Esse isolamento literário se reflete também na condição de isolamento dos personagens. Até por causa dos ambientes urbanos populosos, com “pessoas empilhadas” umas nas outras, a interação entre elas se dá quase sempre na base da fricção, seja via contato sexual, violência verbal ou física (frequentemente essas formas de interação se entrecruzam). Há pouquíssimas instâncias de conexão emocional ou intelectual entre os personagens. Os cínicos se dão bem; os românticos acabam em algum momento pagando o preço de sua ingenuidade. É um mundo ficcional árido, brutal, quase antiartístico, no sentido de que a obra deriva o seu páthos da impossibilidade de transcendência. Um ônibus atropela uma vaca; alguns passageiros e a vaca morrem; um grupo de observadores no acostamento se aproxima e corta fora pedaços do animal para levar para casa e comer, deixando no fim só uma poça de sangue no asfalto (“Relato de ocorrência em que qualquer semelhança não é mera coincidência”, 1969). Um grupo de velhos amigos cariocas que sempre se reúne num bar para fazer apostas inventa um jogo novo, no qual o objetivo é acertar o número, a cor de pele e o gênero das próximas vítimas do Esquadrão da Morte (“O jogo do morto”, 1979).
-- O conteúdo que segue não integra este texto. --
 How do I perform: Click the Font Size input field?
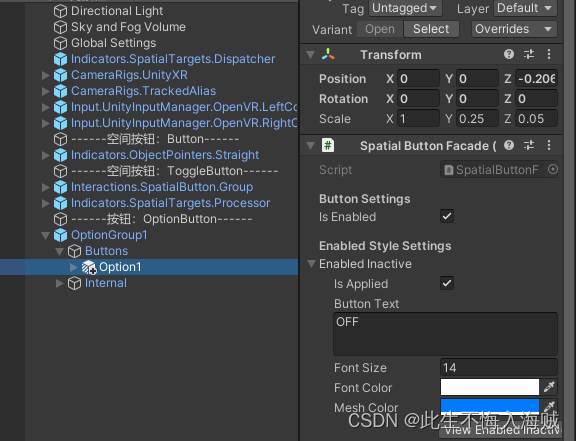[x=499, y=368]
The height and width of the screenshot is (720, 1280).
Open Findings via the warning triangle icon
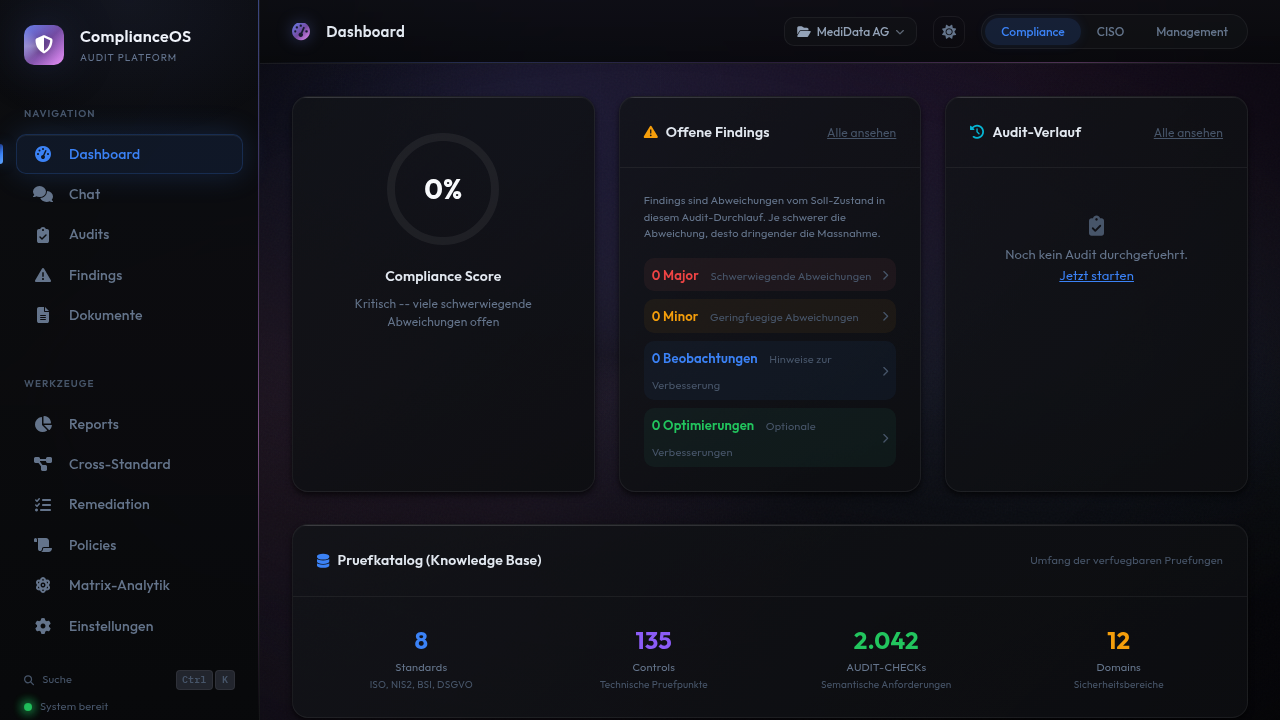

Fonseca escreve eloquentemente sobre o amor, mas grande parte de sua eloquência vem da capacidade de evocar a fragilidade de conexões estabelecidas. Em “O grande e o pequeno” (1965), um primo mais velho, descendente de uma família decadente e nostálgica de imigrantes portugueses, descreve obliquamente ao primo menor a sua paixão por uma mulher negra, e o seu plano de fugir com ela para romper os grilhões familiares. Em “Gazela”, o narrador rememora uma viagem a São Paulo na juventude, com uma antiga namorada que nunca esqueceu (“Eu e ela gozávamos a nossa liberdade, pensando que era turismo o prazer que sentíamos”). São dois contos belíssimos, em que as histórias terminam de maneira melancólica. O primo mal escapa da família e já é atormentado pela dúvida (“Não vou me arrepender não, mas se me arrepender eles não vão saber de nada”). Quanto ao casal de namorados, já no avião de volta eles reconhecem, em silêncio mútuo, o término da relação. “Eu sentia que não havia nada que eu pudesse dizer ou fazer”, admite o narrador, impotente, enquanto assiste o choro da companheira de viagem, lamentando e ao mesmo tempo reconhecendo o fim repentino de seu amor.
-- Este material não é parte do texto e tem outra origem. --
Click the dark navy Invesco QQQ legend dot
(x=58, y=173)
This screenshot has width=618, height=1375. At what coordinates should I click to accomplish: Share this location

Não é apenas nos diálogos, no tom belicoso ou na temática da violência urbana que os contos de Rubem Fonseca mimetizam o presente. Há pontos de contato mais sutis entre a sua obra e o momento atual. Em muitos de seus escritos, por exemplo, a intelectualidade é satirizada, num eco do anti-intelectualismo agora em voga. Essas sátiras, porém, raramente funcionam, perdendo-se frequentemente em excessos caricaturais, o que talvez seja reflexo da relação ambivalente que Fonseca mantém com a própria erudição. Citações ao cânone aparecem sempre sob um véu cômico, na boca de personagens desprezíveis ou alter egos pomposos, como se o autor tivesse certo orgulho, mas também um pouquinho de repulsa pelo fato de ter lido tudo. As epígrafes de Fonseca, que incluem Lao Tsé, Pérsio, a Bíblia, Horácio (e isso só nas primeiras quatro coletâneas de contos), por serem tão grandiloquentes, acabam flertando com a ironia, e assim ressaltam ainda mais essa erudição ambígua – afinal, irônica ou não, uma epígrafe é uma epígrafe.
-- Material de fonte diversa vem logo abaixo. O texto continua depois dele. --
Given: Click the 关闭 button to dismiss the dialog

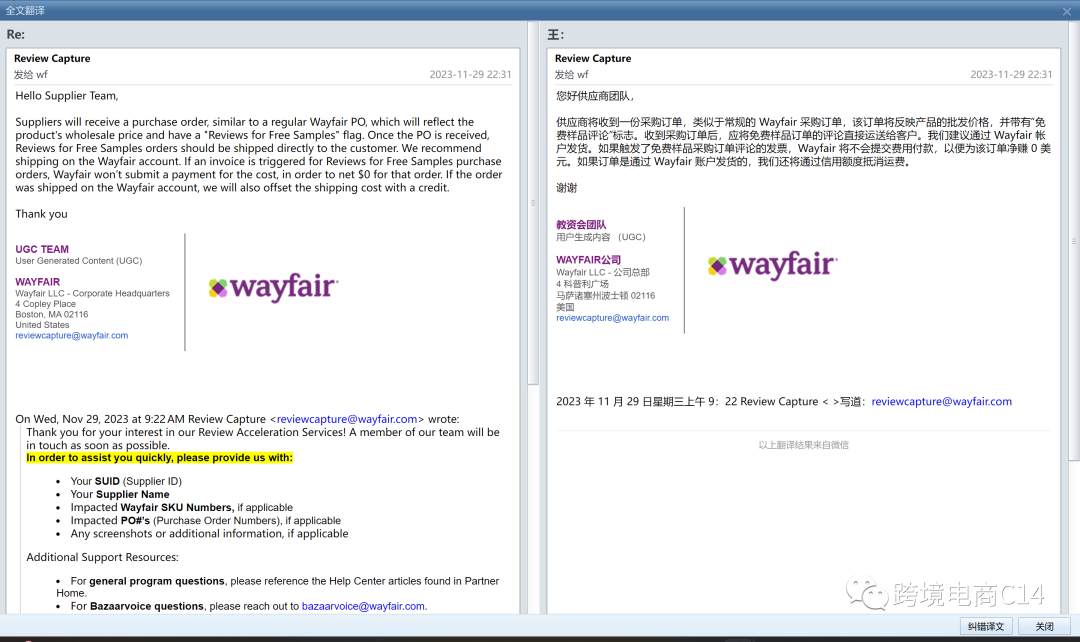Looking at the screenshot, I should [1045, 626].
Mas há um aspecto menos neurótico nesse aparente ceticismo em relação a ideias civilizatórias. Um mundo ficcional que se calca tanto na brutalidade não pode mesmo ter uma relação muito confortável com a intelectualidade. Nos contos de Fonseca, a primazia do corpo é irrefutável. Ideias e abstrações aparecem apenas como desculpas mesquinhas para que o indivíduo satisfaça seus apetites – o de matar, o de transar. Sem grandes possibilidades de transcender a mundanidade material de suas vidas, os personagens encontram pequenos respiros em amores da juventude, ou às vezes em alguma lembrança da infância. Não é gratuito que os contos mais ternos – “Gazela”, “O grande e o pequeno”, “O inimigo” – se refiram a essas fases da vida, ou a lembranças que têm delas. Qualquer fuga da existência miserável e solitária do indivíduo é precária, incompleta; ainda assim, as únicas fugas possíveis são pelo corpo.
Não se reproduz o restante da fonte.